10/23 марта. Правильно говорил В. Гюго: «Весна, когда она поспешит, то непременно даст осечку, и явятся заморозки.» А пожалуй, и не совсем правильно: после отмеченной уже преждевременной весны явились не заморозки, а целые морозы. Сегодня, например (это после прилета жаворонков, на другой день сорока мучеников, весной-то) с утра 15 градусов, да и днем морозно (разве только на солнышке тепловато). Курьез-то еще в том, что опять нападало много снега и создалась очень недурная санная дорога, которой и пользуются вовсю легковые извозчики.

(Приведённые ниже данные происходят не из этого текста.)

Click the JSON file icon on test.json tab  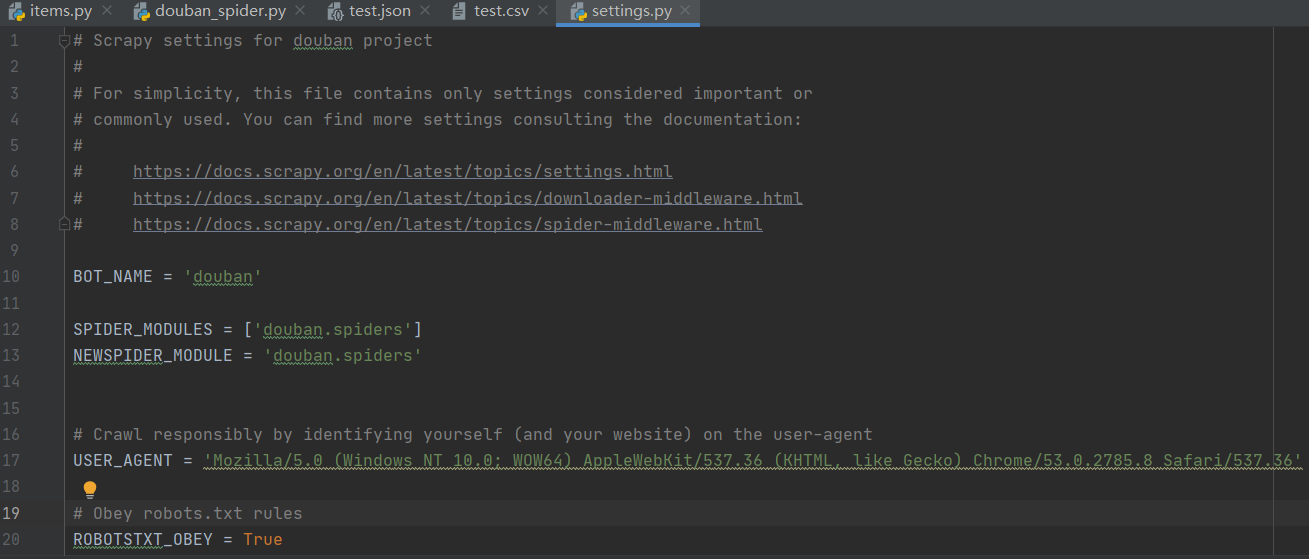(335, 11)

И в «Северолесе» успел уже переехать из комнаты в комнату. Интересно отметить, какой паек выдают там. Например, я получил за февраль месяц 60 ф. белой первосортной муки, 15 ф. песку сахарного, 13 ф. саго, 6 ф. вермишели, 3 ф. свиного топленого сала, 7,5 ф. мясных заграничных консервов, 3 ф. фасоли, 3/8 ф. чаю китайского, 1 ф. махорки, 3 ф. мыла простого и 5 кор. спичек. Не знаю, сколько за все «удержат», но по рыночным ценам того дня это удовольствие можно оценить в 19 млн. Но… до войны такой реестрик потребовал бы затраты не более 15 р. Тогда это значило 0,001 моего месячного заработка. А теперь — больше, чем месячный заработок. Черт знает что за белиберда такая! Вообще нелепости, нелепости без конца. Вот сегодня я получил в число своего жалования 10.105.000 р., из коих один ден. знак пятимиллионный. И думал, что его и менять никто не станет, а между тем с него нисколько не затруднился дать «сдачи» первый же уличный мальчик, продавший мне коробку папирос за 50.000 р. Получивши такие деньги, «досрочно» решил кое-что купить к Пасхе, с хитростной целью запастись «дешевым товаром». Между прочим, задумал купить своему маленькому крестнику комплект деревянных яиц, вкладывающихся одно в другое. И для этого пошел специально к «Мюр-Мерилизу», недавно открытому Мосторгом. Нельзя сказать, что Мюр-Мерилиз возродился в старом объеме и виде, но что-то напоминает его. Самое помещение сохранилось в сравнительном порядке, обстановка тоже, конечно нет такой гибели товаров, разнообразия отделений, но барышень-продавщиц и барышень-покупательниц видимо-невидимо. Духами пахнет так же здорово, как и встарь, но цены — на сотни тысяч и на сотни млн. Когда я пошел в кассу платить свои 180.000 р. за купленную игрушку (стоившую раньше у того же Мюр-Мерилиза полтинник), барышня-кассирша спросила меня, сколько я плачу: 180 млн. или 180 тыс. Мое недоумение она разъяснила мне указанием неясности в чеке, где барышня-продавщица прибавила неразборчиво букву не то «м», не то «т». На это я ответил, что я ведь в розничном магазине, а не в оптовом, дескать, какая же покупка может быть на 180 млн.! Но кассирша горделиво заметила мне, что у них очень много таких вещей, которые в отдельности стоят по нескольку сотен миллионов. Попутно заглянул на панораму Кузнецкого моста. Солнечная сторона наполнена, как встарь, «гуляющей» публикой. Ай да НЭП! Прошел мимо «Ампира» и прочитал на входных дверях обеденную карточку: обед из двух блюд 250.000, из четырех — 750.000… И еще раз: ай да НЭП!